In a study using a primary culture of cortical neurons, ProTα showed a unique cell-death-mode switch via a putative Gi-coupled receptor. However, this receptor signaling is not compatible with ProTα preconditioned via a TLR4-TRIF system in the retinal ischemia–reperfusion model.
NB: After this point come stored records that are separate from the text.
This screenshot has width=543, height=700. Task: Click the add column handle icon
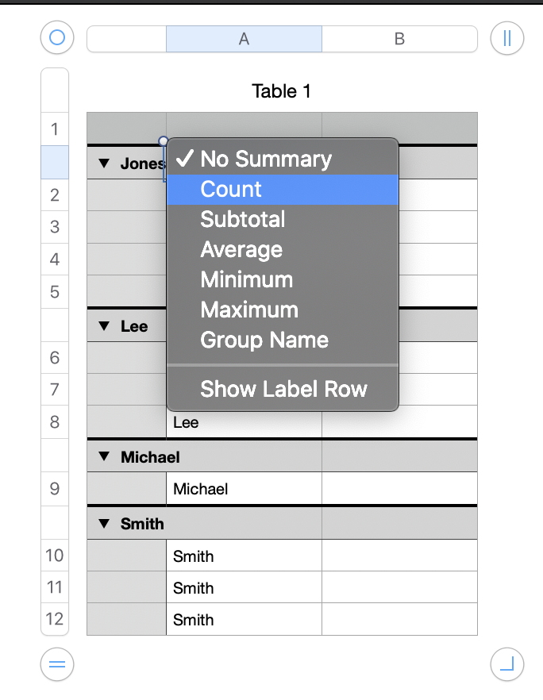pos(507,38)
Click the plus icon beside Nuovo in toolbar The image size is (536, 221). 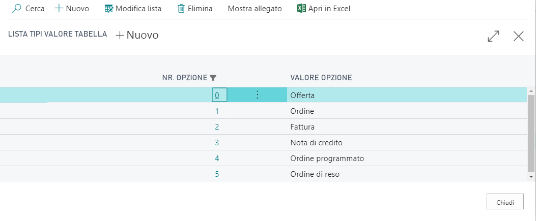click(59, 9)
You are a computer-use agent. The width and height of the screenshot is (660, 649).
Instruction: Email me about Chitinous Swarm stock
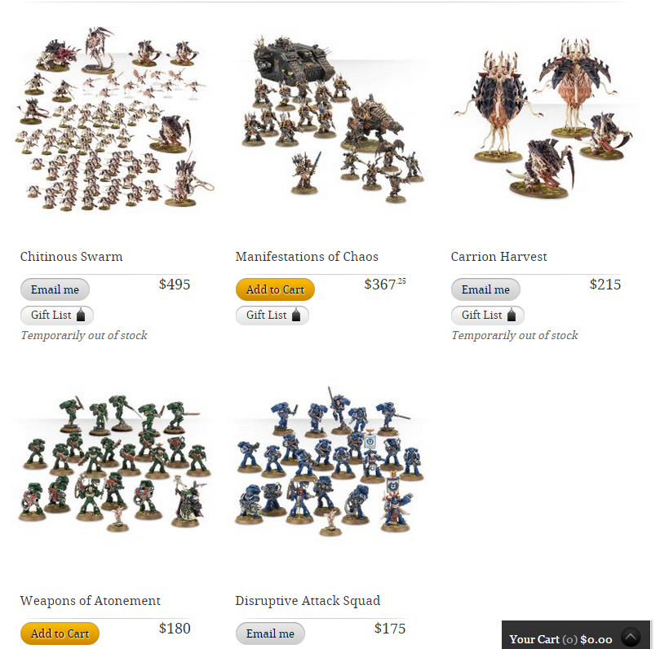(55, 289)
Indeed, the beneficial actions of ProTα given after the reperfusion were not affected in TLR4−/− mice [33]. To identify the Gi-coupled ProTα receptor, the Gi-rich lipid rafts fraction of the retinal cell line N18-RE-105 cells was used for affinity cross-linking via Sulfo-SBED, a trifunctional crosslinking reagent with biotin covalently attached to a heterobifunctional reagent [34]. The biotinylated ProTα-binding target proteins were separated by SDS-PAGE. The last step using MALDI-TOF-MS/MS analysis revealed that ProTα binds to ATP5B, a subunit of F1 ATPase. In the ELISA assay, the KD values of ProTα to ATP5B, ATP5A1, and combined ATP5A1/5B were 241.33, 67.98, and 55.78 nM, respectively. In the QCM analysis, the interaction between the ProTα and ATP5A1/5B complex was KD = 28.08 nM, lower than the case with the ELISA. Therefore, ProTα binds with a higher affinity to ATP5A1, the alpha subunit of F1-ATPase, compared to its beta subunit, ATP5B.
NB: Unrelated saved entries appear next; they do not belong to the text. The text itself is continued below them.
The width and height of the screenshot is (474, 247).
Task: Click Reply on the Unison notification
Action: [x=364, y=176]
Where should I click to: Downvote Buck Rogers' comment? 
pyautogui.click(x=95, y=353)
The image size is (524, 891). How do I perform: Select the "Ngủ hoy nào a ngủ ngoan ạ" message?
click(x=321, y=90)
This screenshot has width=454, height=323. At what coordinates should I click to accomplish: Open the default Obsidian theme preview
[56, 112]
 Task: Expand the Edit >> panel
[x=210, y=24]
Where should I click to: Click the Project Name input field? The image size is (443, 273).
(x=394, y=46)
In the retinal ischemia–reperfusion model, on the other hand, pretreatment with a neutralizing antibody against ATP5A1 or ATP5B abolished the retinal protective actions of ProTα with the ERG test [33]. This finding strongly suggests that ecto-F1 ATPase plays a key role in the beneficial action of ProTα. In vitro studies revealed that ProTα increased the ATPase activity of the recombinant ATP5A1/5B complex of human ecto-F1 ATPase [33]. Therefore, it is fascinating to speculate that the product of ADP may activate P2Y receptors through Gi mechanisms, which have been proposed in the cell-death-mode switch of cortical neurons under the conditions of an ischemia–reperfusion model (Figure 1 and Figure 2). Indeed, the pretreatment with antibodies against the cell surface epitope of a Gi-coupled P2Y12 receptor largely reversed the protective actions of ProTα in the retinal ischemia–reperfusion model. Most recently, however, it was reported that Gi-coupled receptor-mediated PLC activation through a binding of Gβγ is dependent on the additional Gαq binding to PLC [12]. If this Gαq involvement also functions in the case of ProTα mechanisms, ADP may also activate Gq-coupled P2Y receptors (Figure 4).
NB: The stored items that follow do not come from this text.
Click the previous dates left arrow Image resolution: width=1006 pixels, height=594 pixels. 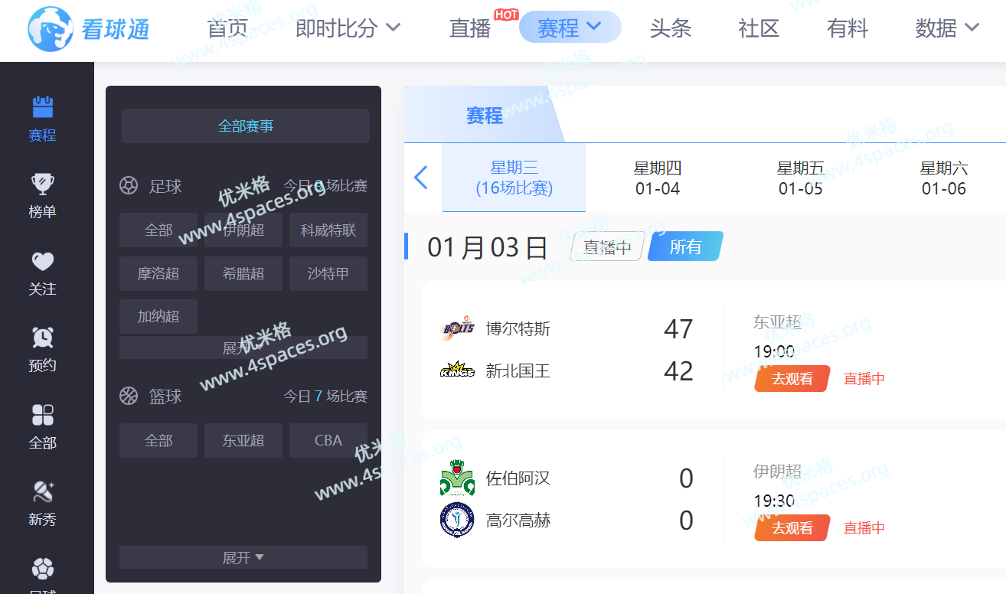420,178
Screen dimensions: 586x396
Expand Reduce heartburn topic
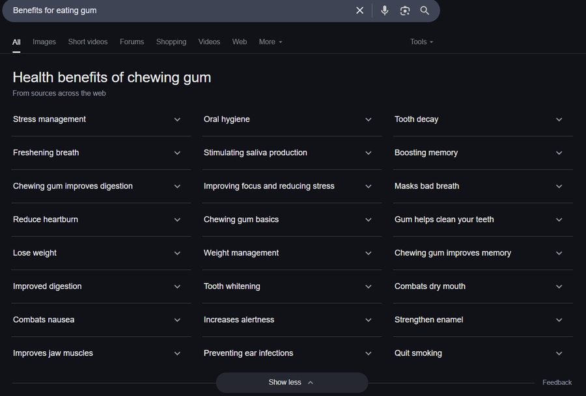(x=101, y=220)
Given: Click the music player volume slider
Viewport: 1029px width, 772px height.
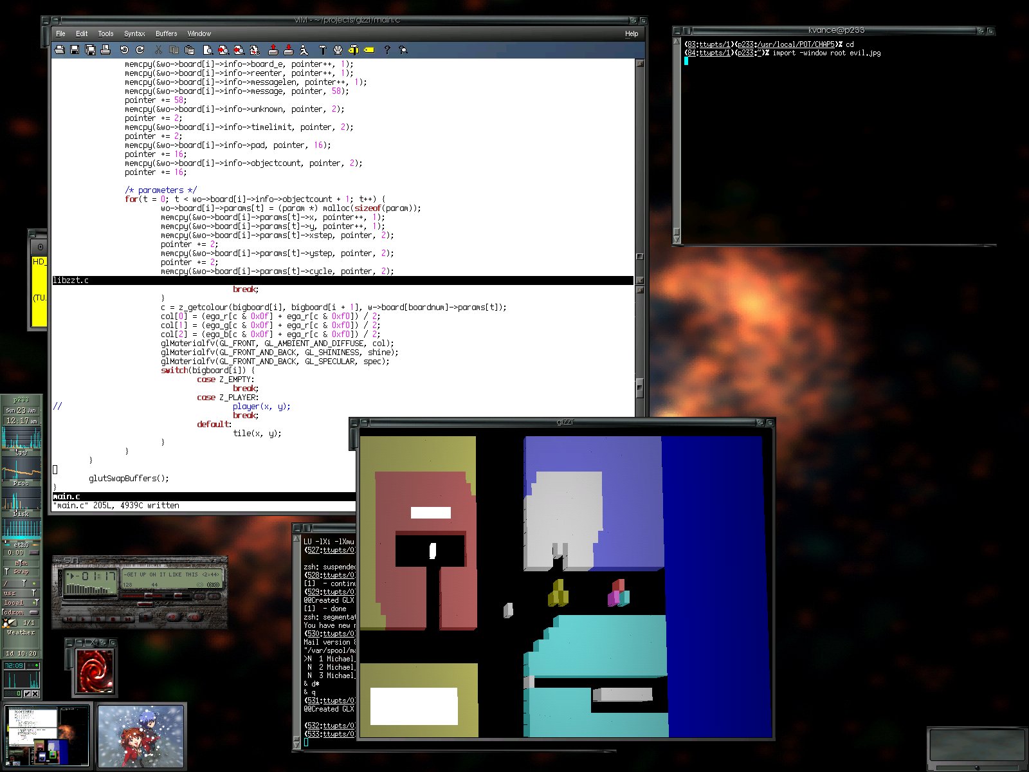Looking at the screenshot, I should 149,596.
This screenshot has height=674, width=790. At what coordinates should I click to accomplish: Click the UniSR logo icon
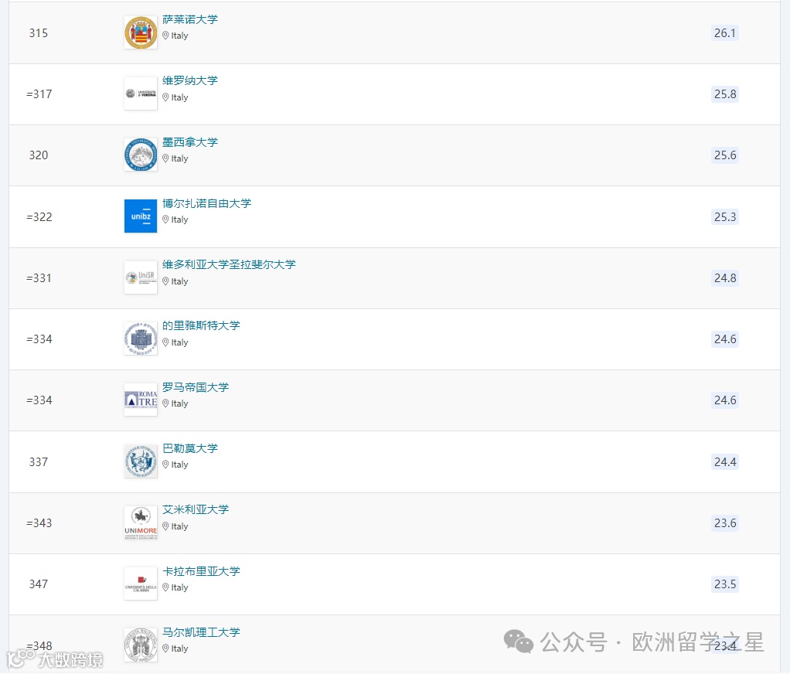[140, 277]

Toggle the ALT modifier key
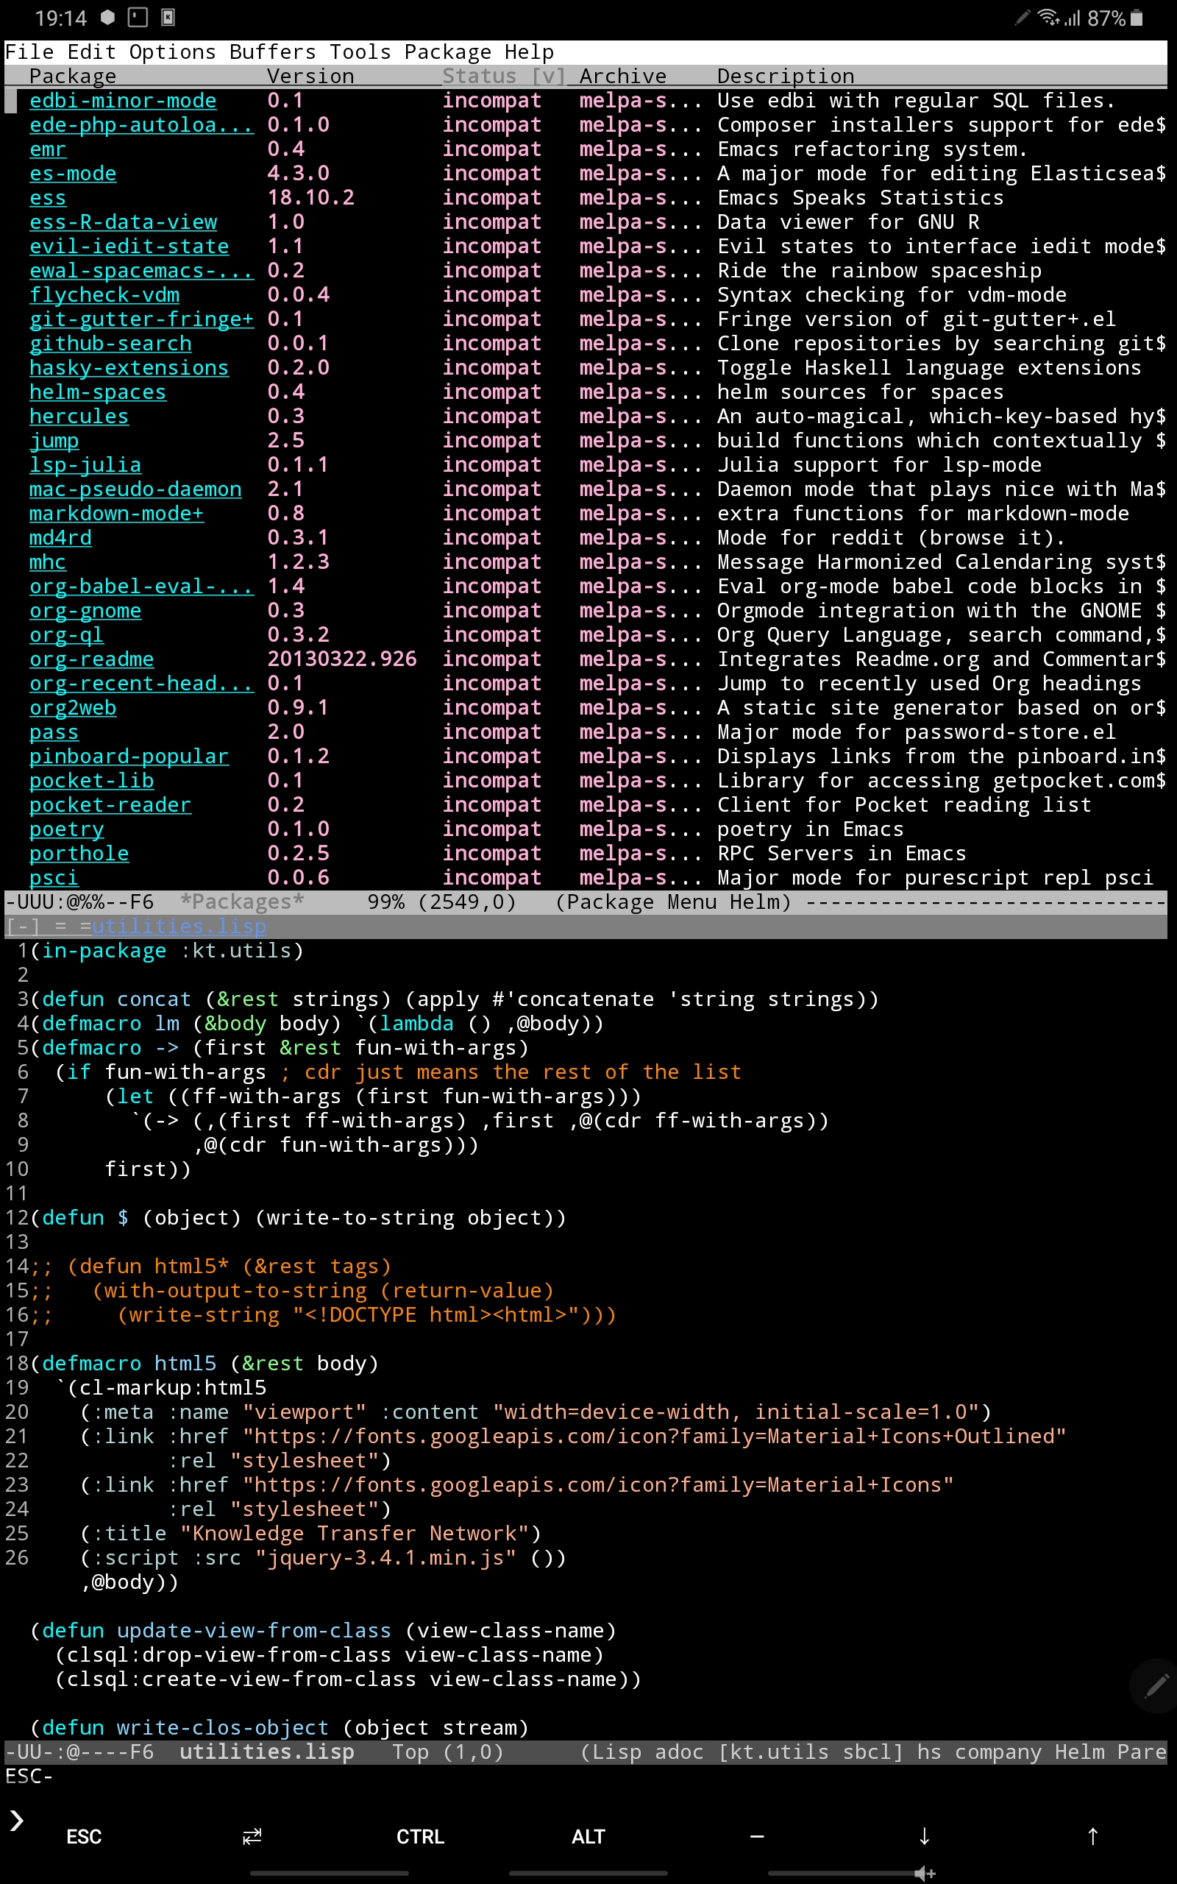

ProTα increased the extracellular ATP levels in the culture of HUVEC cells [34], as in the case of thymosin β4 [35]. Since this increase was reversed by pretreatment with neutralizing antibodies against the extracellular epitope of ATP5A1 or ATP5B [34], and ProTα increased ATP hydrolysis activity of recombinant ATP5A1/5B proteins [33], the inhibition of ATP hydrolysis activity of ecto-F1 ATPase [36] is unlikely to be involved in this mechanism. However, it remains elusive whether ATPase activation or ATP production plays a role in the ecto-F1 ATPase-mediated ProTα actions. Regarding the source of ADP, there are several possibilities. They are the ADP production from ATP by ectonucleoside triphosphate diphosphohydrolase [37], and ecto-F1 ATPase [33]. There is an interesting report that adenine nucleotide translocase (ANT) is closely localized with ecto-F1 ATPase at the plasma membrane of hepatocytes. This can control the extracellular ADP level depending on the extracellular ADP/ATP ratio, and apolipoprotein A-1 binding to ecto-F1 ATPase inhibits ANT and increases the level of extracellular ADP [38]. Such a unique ecto-F1 ATPase/P2Y pathway has been identified in the promotion of HDL holoparticle endocytosis via hepatocytes [39] and in the suppression of apolipoprotein A1 in endothelial nitric oxide synthesis and vasorelaxation [40]. In addition, it should be noted that ecto-F1 ATPase is also activated by thymosin β4 (Thβ4), which is one of the thymosin 5 peptides, as well as part of ProTα. Freeman et al. [35] reported that Thβ4 binds to and increases extracellular ATP levels via ecto-F1 ATPase in HUVEC cells, and they proposed that Thβ4 migrates HUVEC cells through the action of a P2X4 receptor. Thus, it is interesting to speculate that ProTα-activated ecto-F1 ATPase may use alternative signaling to activate P2X4 receptor, which in turn produces BDNF [41].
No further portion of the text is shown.